La bataille de Marignan

1512-1514
Les années 1512 et 1513 ont été désastreuses pour la France. Malgré la pénible victoire de Ravenne, Louis XII perd en juin le Milanais. Maximilien Sforza redevient duc de Milan.

Presque toute l'Europe, emmenée par Marguerite d'Autriche et le pape Jules II, se ligue contre Louis XII (Ste-Ligue). Le traité signé entre les Suisses, l'Autriche, Milan, Venise, l'Espagne, le pape prévoit une attaque de la France par les Suisses et par l'Espagne1.
Seules la Savoie et Saluces restent aux côtés de la France.
Fin 1512, poussé par Marguerite d'Autriche, Henri VIII, roi d'Angleterre, adhère à la coalition.

Fin 1512, les Espagnols envahissent la Navarre, alliée de la France. Une armée française tente de s'y opposer (Bayard en fait partie), mais elle doit battre en retraite en abandonnant ses bagages et son artillerie.

Après la mort du pape Jules, très anti-français (février 1513 ), Louis XII essaye de récupérer le Milanais par la force, mais il essuie une sévère défaite à Novare en juin 1513 : au moins 5000 français sont tués, peut-être le double.

> Consigne
Poursuivez le texte sur la bataille de Marignan en reprenant juste après sa dernière phrase. La liste n'a aucun lien avec le texte sur la bataille de Marignan.

> Extrait de données
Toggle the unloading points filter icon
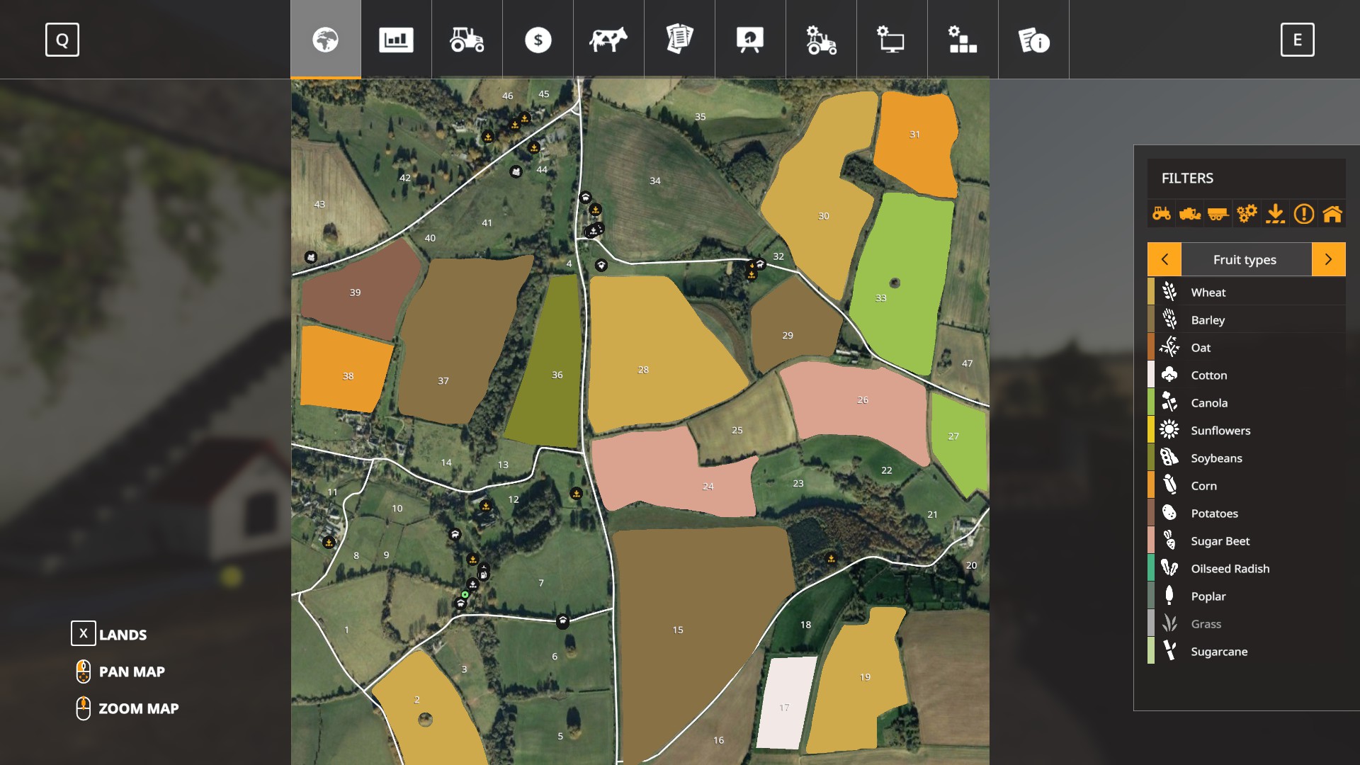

> Réponse
Mi-1513, le duc de Bourbon (qui sera fait connétable par Louis XII) négocie secrètement une alliance avec Venise qui sent monter le péril impérial.

En juin 1513, les Anglais, roi en tête, débarquent à Calais et assiègent Thérouanne. Ils sont rejoints par les impériaux (les Flamands de Marguerite d'Autriche) le 10 août. L'armée de secours française, cherchant à ravitailler la place, très mal approvisionnée, se fait battre à Guinegatte le 18 août. La défaite est due à l'indiscipline de la cavalerie, donc des nobles (journée des Eperons) ; Bayard est fait prisonnier, mais le roi payera sa rançon. Thérouanne se rend le 22 août 15132. Les Anglais prennent également Tournai.

Les Suisses assiègent Dijon en septembre 1513. La ville ne sera sauvée qu'avec la promesse d'une très forte rançon (400 000 écus que Louis XII ne paiera pas).

Entre temps, Anne de Bretagne cherche à assurer l'indépendance de la Bretagne et de sa fille Renée3 en mariant maintenant celle-ci à Ferdinand d'Espagne : cette union serait catastrophique pour la France, qui deviendrait cernée de tous côtés par l'empire austro-hispanique (certains textes parlent de pourparlers secrets entre Anne de Bretagne et l'Espagne sur le sujet).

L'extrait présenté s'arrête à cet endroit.